= Processor sharing =

Form of resource sharing for tasks in computing

Processor sharing or egalitarian processor sharing is a service policy where the customers, clients or jobs are all served simultaneously, each receiving an equal fraction of the service capacity available. In such a system all jobs start service immediately (there is no queueing).

The processor sharing algorithm "emerged as an idealisation of round-robin scheduling algorithms in time-shared computer systems".

==Queueing theory==

A single server queue operating subject to Poisson arrivals (such as an M/M/1 queue or M/G/1 queue) with a processor sharing discipline has a geometric stationary distribution.

The sojourn time jobs experience has no closed form solution, even in an M/M/1 queue.

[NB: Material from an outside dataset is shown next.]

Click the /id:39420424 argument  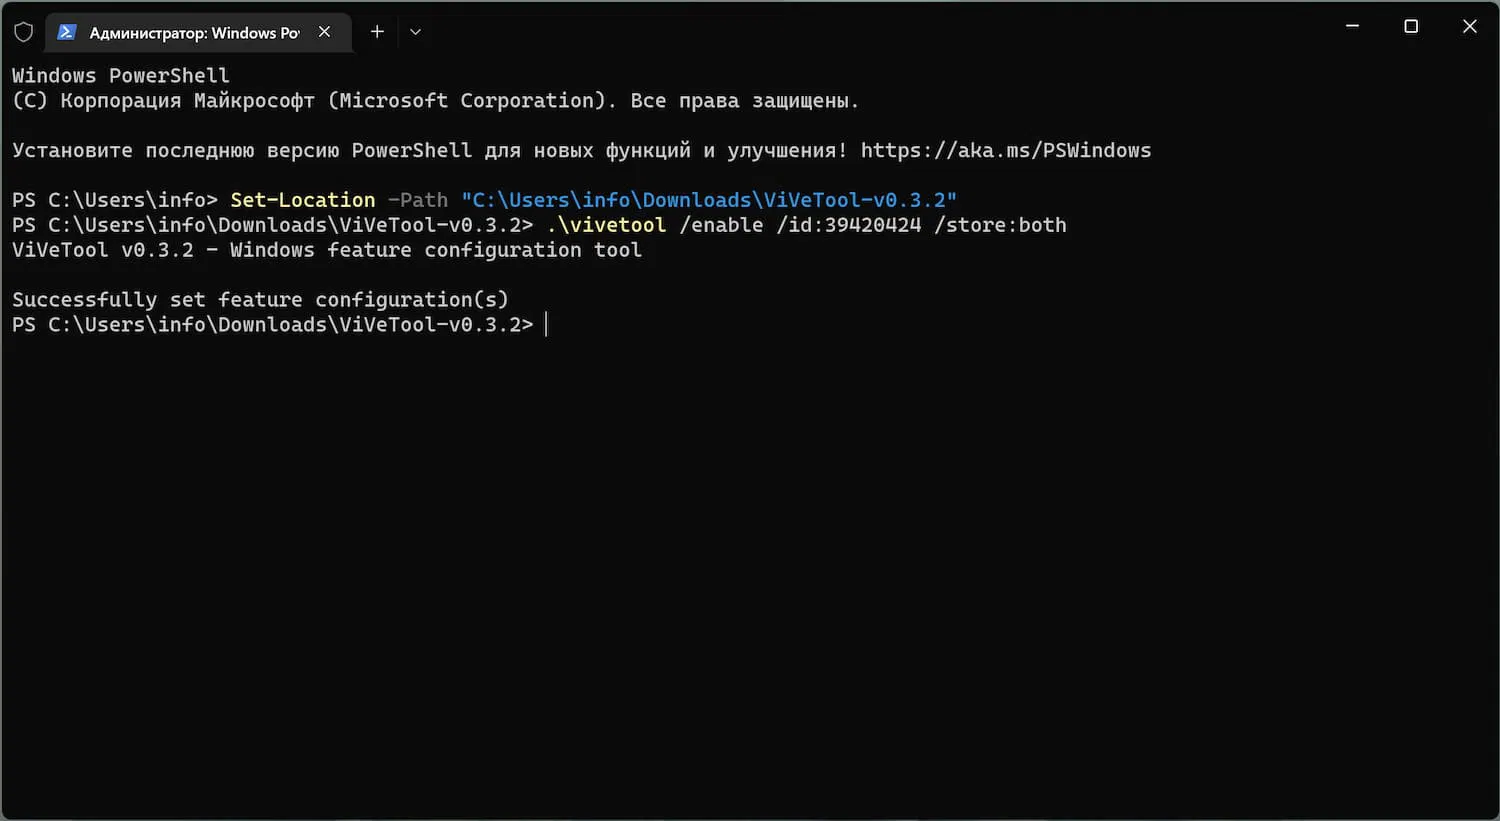pyautogui.click(x=848, y=225)
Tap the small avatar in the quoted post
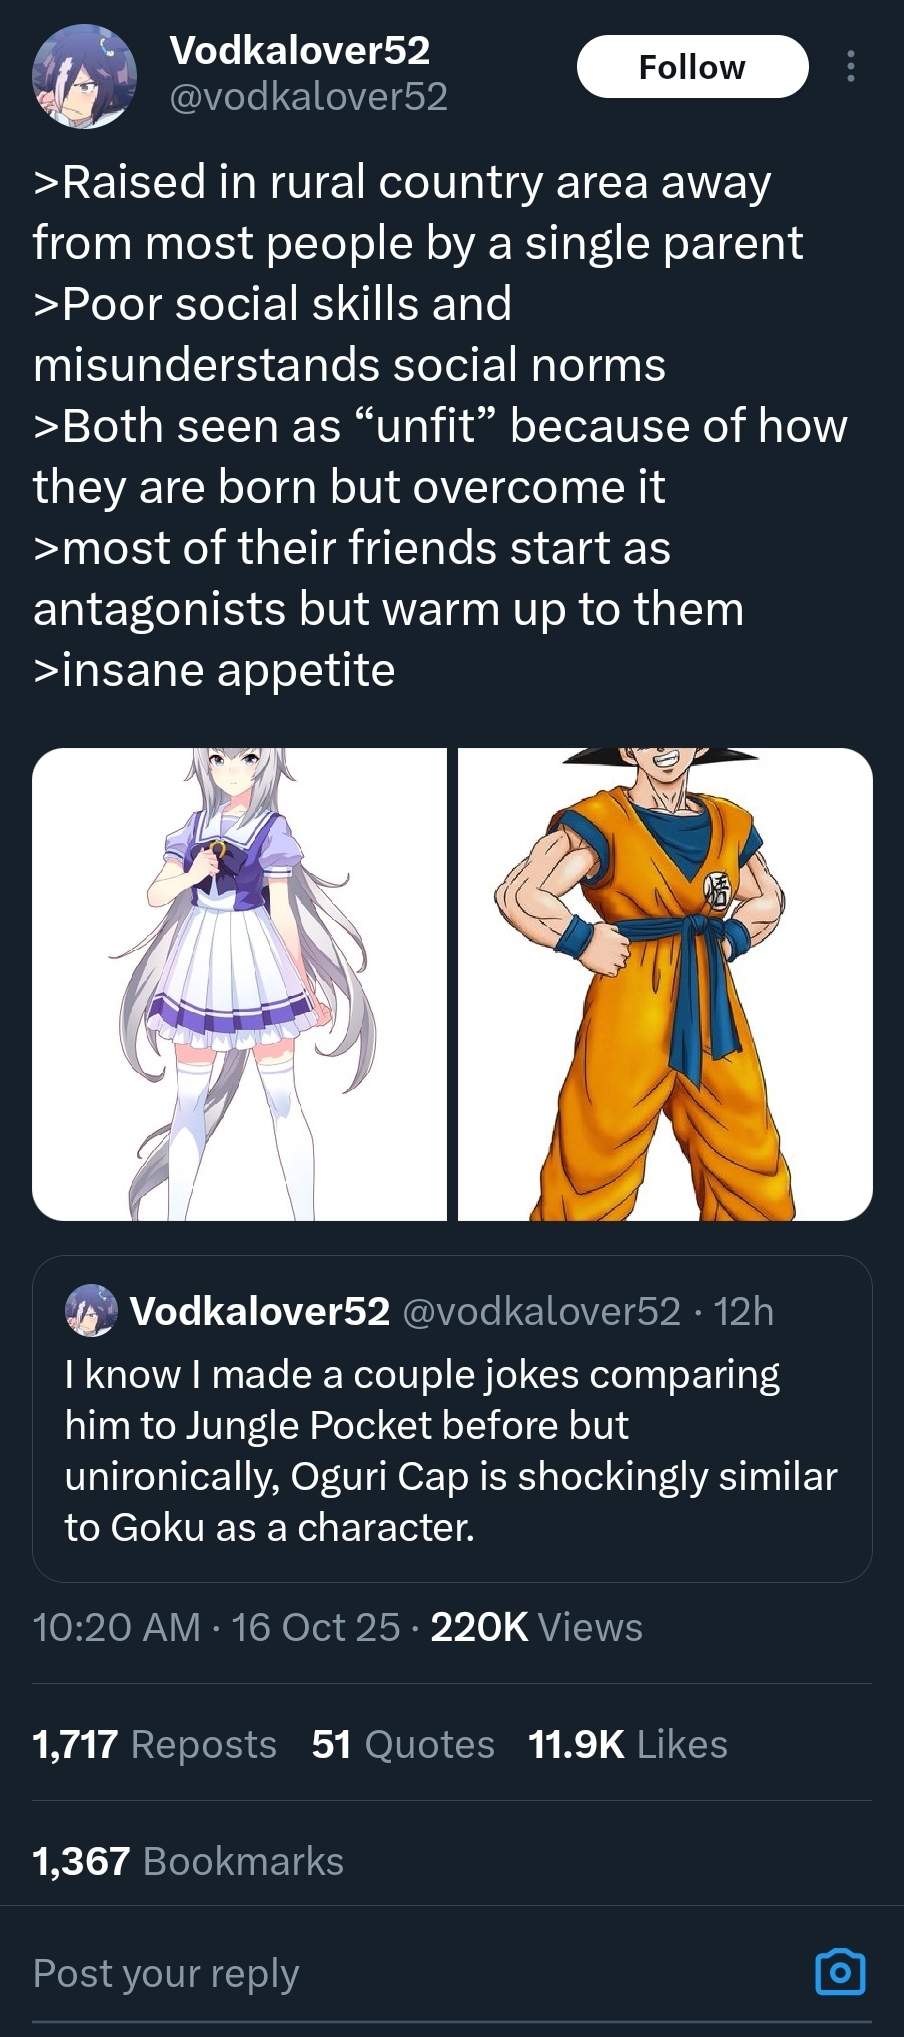904x2037 pixels. (91, 1310)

==Generalized processor sharing==

Generalized processor sharing is a multi-class adaptation of the policy which shares service capacity according to positive weight factors to all non-empty job classes at the node, irrespective of the number of jobs of each class present. Often it is assumed that the jobs within a class form a queue and that queue is served on a first-come, first-served basis, but this assumption is not necessary for many GPS applications.

In processor scheduling, generalized processor sharing is "an idealized scheduling algorithm that achieves perfect fairness. All practical schedulers approximate GPS and use it as a reference to measure fairness."

==Multilevel processor sharing==

In multilevel processor sharing a finite set of thresholds are defined and jobs partitioned according to how much service they have received. The lowest level (containing jobs which have received the least service) has the highest priority and higher levels monotonically decreasing priorities. Within each level an internal discipline is used.